Items 1-3 are common operations found in a few key Python libraries. Items 4 and 5 require a small amount of custom Python to get going. Let’s take a look at how we’d do it.

Distance Calculations

Distance calculations are found everywhere in science and computing. Unsurprisingly there are many easy to use and highly optimized libraries for calculating distances in Python. In our case we will consider the scipy.spatial.distance package and specifically the pdist and cdist functions.
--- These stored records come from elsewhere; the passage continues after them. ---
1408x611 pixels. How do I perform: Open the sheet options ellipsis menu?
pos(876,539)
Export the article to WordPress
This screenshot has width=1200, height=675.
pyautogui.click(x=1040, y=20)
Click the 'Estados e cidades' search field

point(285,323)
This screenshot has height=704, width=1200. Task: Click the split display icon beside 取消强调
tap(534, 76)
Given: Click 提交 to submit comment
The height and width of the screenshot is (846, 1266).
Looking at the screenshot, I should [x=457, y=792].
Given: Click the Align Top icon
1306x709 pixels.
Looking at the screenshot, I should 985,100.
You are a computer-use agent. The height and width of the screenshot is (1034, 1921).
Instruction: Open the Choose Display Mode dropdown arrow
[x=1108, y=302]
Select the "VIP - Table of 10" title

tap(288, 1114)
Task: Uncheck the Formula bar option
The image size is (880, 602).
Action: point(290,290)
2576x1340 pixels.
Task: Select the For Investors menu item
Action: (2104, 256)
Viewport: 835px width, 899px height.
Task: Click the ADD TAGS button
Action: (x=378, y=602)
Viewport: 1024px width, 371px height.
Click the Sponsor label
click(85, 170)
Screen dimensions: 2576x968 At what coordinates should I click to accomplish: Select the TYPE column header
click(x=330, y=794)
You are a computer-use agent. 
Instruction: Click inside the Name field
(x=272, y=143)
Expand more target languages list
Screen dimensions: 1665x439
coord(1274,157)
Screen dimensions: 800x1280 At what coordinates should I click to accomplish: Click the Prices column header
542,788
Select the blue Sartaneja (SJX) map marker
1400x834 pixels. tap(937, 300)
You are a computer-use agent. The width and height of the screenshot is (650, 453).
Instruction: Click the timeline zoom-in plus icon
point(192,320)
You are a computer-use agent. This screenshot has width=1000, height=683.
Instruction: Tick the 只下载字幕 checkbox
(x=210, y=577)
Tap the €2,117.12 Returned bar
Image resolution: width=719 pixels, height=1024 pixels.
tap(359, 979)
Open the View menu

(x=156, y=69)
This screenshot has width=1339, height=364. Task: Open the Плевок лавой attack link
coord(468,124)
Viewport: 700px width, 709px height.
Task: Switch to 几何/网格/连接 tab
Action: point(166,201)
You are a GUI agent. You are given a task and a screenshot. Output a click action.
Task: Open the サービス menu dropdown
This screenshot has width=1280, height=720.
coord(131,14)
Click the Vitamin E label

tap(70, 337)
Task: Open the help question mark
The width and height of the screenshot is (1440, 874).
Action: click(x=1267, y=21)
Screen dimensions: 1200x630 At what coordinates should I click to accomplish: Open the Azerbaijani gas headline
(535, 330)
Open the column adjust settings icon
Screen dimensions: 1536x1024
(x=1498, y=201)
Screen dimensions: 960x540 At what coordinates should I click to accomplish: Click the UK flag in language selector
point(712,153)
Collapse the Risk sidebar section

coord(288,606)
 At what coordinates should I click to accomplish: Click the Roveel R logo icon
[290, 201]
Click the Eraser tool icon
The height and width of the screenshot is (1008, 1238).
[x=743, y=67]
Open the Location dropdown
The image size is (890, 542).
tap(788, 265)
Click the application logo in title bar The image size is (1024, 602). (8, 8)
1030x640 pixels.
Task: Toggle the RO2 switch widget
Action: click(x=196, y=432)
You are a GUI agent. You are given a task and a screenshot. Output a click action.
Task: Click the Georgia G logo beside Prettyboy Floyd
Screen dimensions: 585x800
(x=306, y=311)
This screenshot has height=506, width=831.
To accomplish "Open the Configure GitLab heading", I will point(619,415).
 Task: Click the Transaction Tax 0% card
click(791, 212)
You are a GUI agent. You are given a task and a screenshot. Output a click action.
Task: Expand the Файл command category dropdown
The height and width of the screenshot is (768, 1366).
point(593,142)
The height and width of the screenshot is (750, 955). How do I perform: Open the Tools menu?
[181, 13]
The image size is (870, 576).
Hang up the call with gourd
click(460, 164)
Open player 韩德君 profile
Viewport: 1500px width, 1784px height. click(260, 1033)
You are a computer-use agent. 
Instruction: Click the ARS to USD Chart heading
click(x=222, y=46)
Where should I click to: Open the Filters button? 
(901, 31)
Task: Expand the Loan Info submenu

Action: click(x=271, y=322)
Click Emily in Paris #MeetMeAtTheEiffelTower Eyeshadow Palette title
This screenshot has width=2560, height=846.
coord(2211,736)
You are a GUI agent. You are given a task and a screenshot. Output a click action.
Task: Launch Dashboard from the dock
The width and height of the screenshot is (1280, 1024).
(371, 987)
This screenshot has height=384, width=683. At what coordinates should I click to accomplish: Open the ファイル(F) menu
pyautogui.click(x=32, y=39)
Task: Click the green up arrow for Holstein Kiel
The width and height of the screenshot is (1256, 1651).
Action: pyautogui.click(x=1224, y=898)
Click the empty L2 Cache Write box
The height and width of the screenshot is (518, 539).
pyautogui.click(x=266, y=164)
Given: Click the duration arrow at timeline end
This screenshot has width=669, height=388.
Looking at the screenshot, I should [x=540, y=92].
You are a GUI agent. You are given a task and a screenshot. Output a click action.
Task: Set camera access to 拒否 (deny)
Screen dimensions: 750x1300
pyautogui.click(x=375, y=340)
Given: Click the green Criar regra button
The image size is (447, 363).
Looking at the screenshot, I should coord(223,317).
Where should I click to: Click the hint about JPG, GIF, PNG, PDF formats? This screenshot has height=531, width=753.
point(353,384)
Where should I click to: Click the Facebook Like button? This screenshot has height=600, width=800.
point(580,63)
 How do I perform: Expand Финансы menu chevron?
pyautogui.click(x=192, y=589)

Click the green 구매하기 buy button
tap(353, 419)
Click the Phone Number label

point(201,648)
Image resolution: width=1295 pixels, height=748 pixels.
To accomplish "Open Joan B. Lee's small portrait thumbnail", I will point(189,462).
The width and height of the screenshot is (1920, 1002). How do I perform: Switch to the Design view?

Let’s say we have a set of locations stored as a matrix with N rows and 3 columns; each row is a sample and each column is one of the coordinates. The cdist and pdist functions cover two common cases of distance calculation. If we need a set of pairwise-distances - the distance from each sample to every other sample accumulated in a square matrix - then pdist is the function we’re looking for. Alternatively, if we have 1 location and we want distances from that location to some other set, we use cdist. Both options are demonstrated below:

from scipy.spatial.distance import cdist, pdist, squareform
compressed_dist_mat = pdist(data_locs)
square_dist_mat = squareform(pdist(data_locs))
dist_vector = cdist(estimation_loc, data_locs)

Anisotropy

Distances calculated above are isotropic - this is somewhat limiting for geostatistics since we usually have preferential continuity along certain orientations that we’d like to account for (e.g., geological distances being shorter than Cartesian distances). The trick is to use a rotation matrix, and pre-rotate and scale the whole problem into the new space that accounts for this geological distance. The only caveat is to make sure to rotate all possible locations to this new space before calculating any distances.

Nearest-Neighbor Queries

KDTree’s are a much better solution for querying locations in a local window. An excellent generalized implementation of this is found in sklearn.neighbors:

from sklearn.neighbors import KDTree
tree = KDTree(data_locs)
distances, indexes = tree.query(search_locations, k=k_nearest)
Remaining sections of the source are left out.